As the auditorium becomes messy with paper snow, the plot becomes messy with unexplored narrative and unfulfilled intention. Were it trying to be a non-linear piece of performance theatre, its individual sketches could be celebrated as pieces of living art which seek to complement and remedy the human condition.
Unfortunately, they do not. Instead, creator Slava Polunin presents a series of semi-connected scenes which form a flimsy, undefined narrative in the first act which is casually abandoned in the second. As a consequence, much of the clowning becomes repetitive and empty and leaves the developments undeveloped.

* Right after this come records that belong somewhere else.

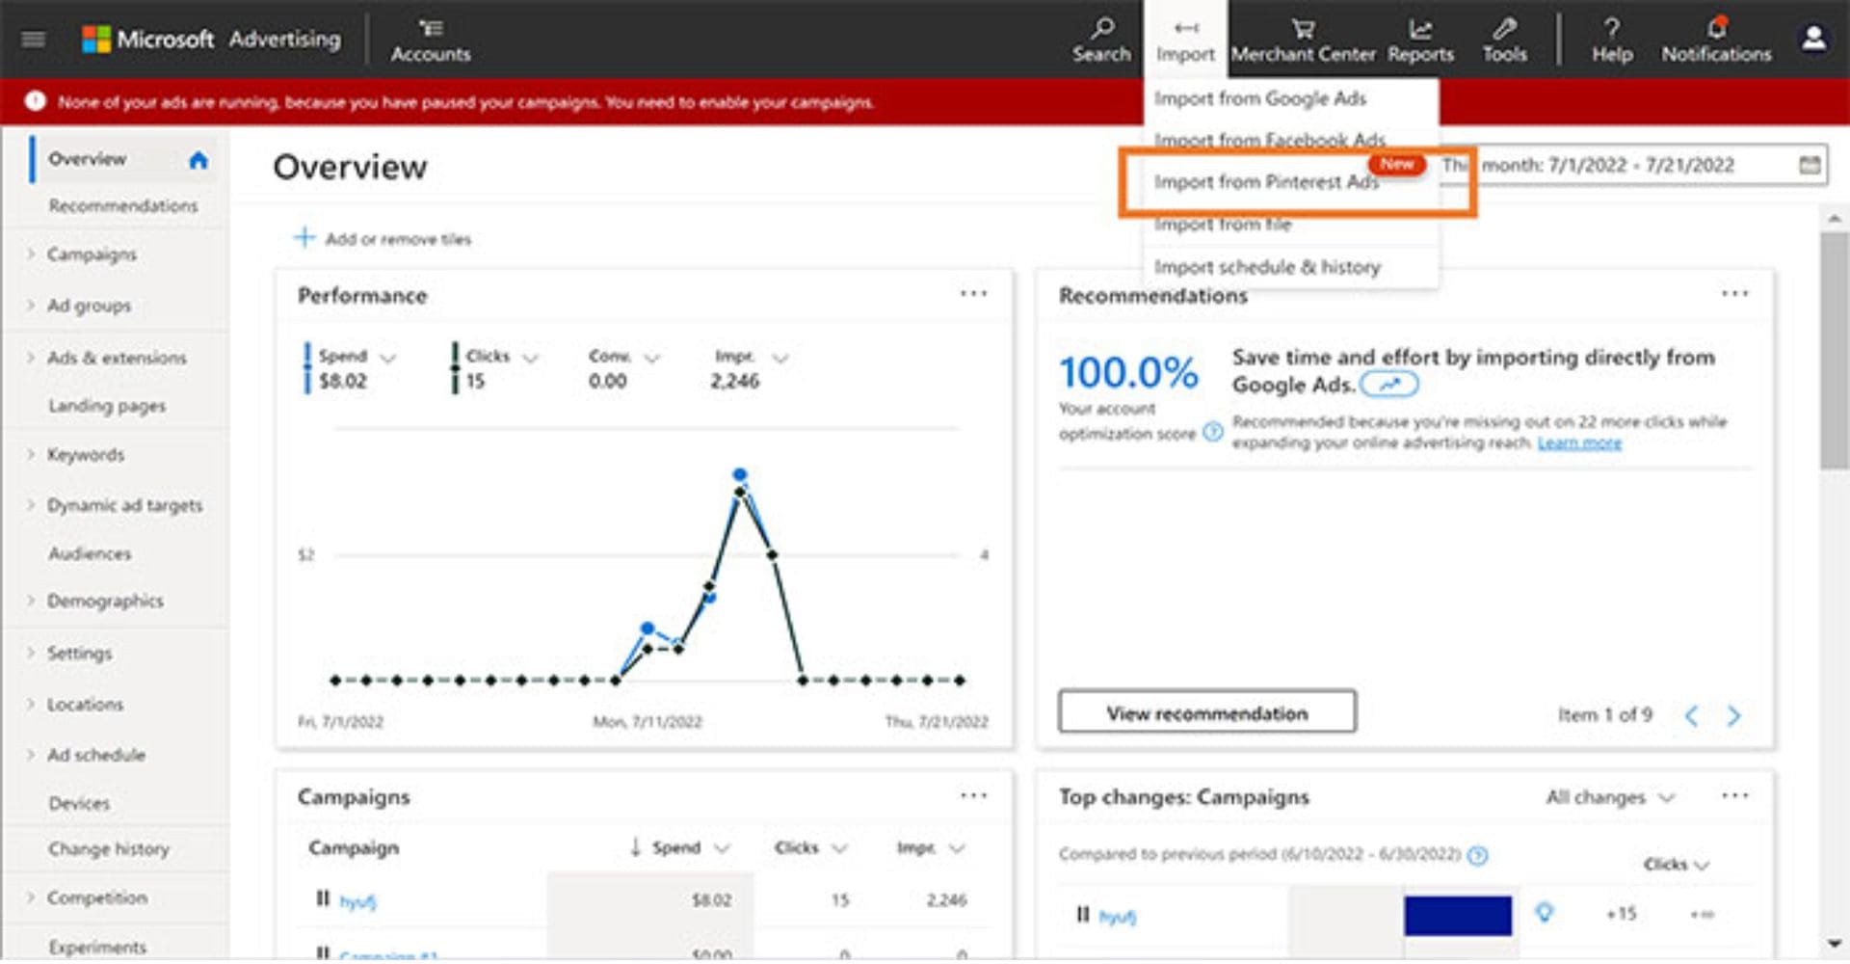The width and height of the screenshot is (1850, 964).
Task: Select Import from Pinterest Ads
Action: coord(1266,182)
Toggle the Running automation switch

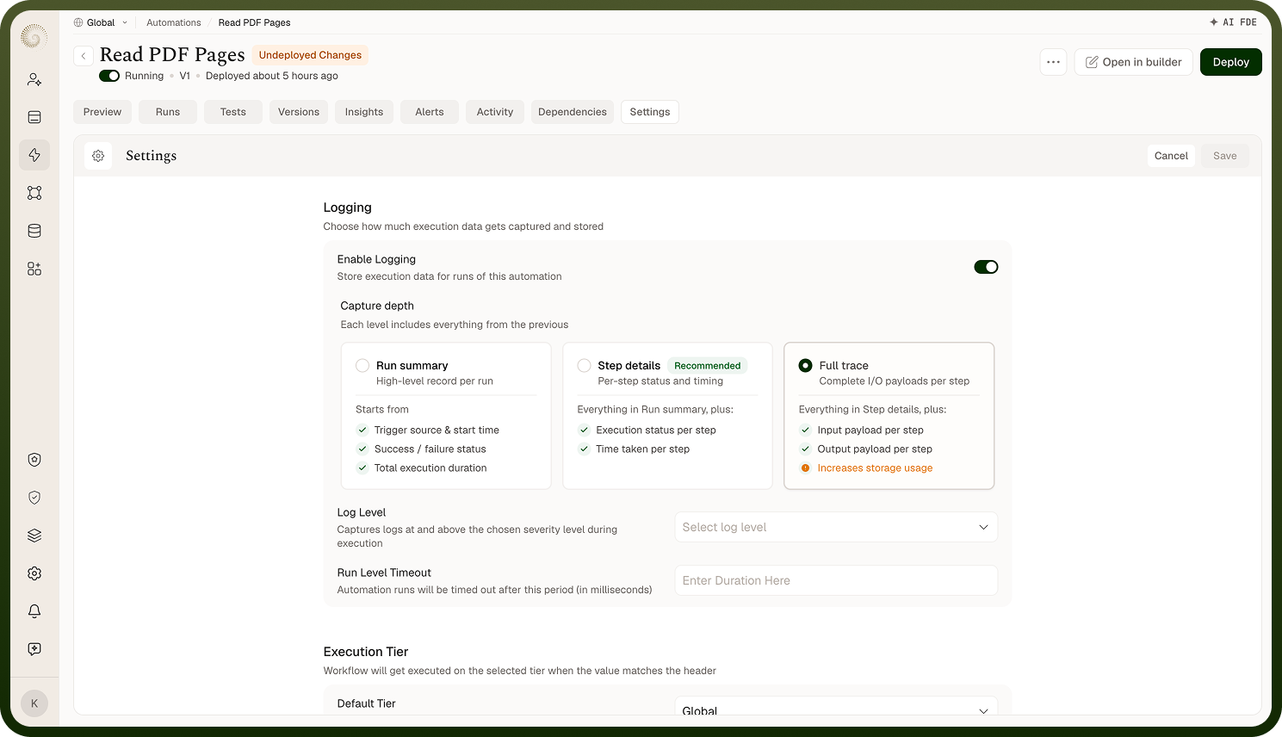click(109, 76)
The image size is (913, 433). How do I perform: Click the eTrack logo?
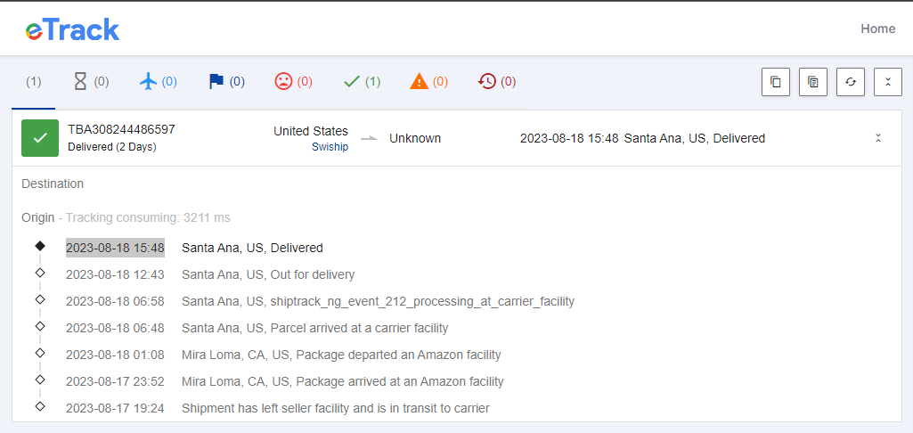(72, 29)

With the pretence of a plot dutifully dropped, the talented cast of clowns have the freedom explore, with genuinely sublimity, creativity and humour, the exquisite spectrum of human emotion. There is something so recognisable, so hideously beautiful, in the careful, deliberate movement of a painted eyelid or in the stretch of a smile as it moves to reflect the one painted on.
It would be impossible not to gasp with delight at the feats of design and execution which are on display here. Slava’s Snowshow is no ordinary theatrical experience: it tests the boundaries of the stage and quite literally blows its audience away with its effects. And yet, these effects dwarf much of the production’s well-crafted subtlety, leaving it to be little more than theatrical ball pit, colourful and exciting but at times hollow and weightless.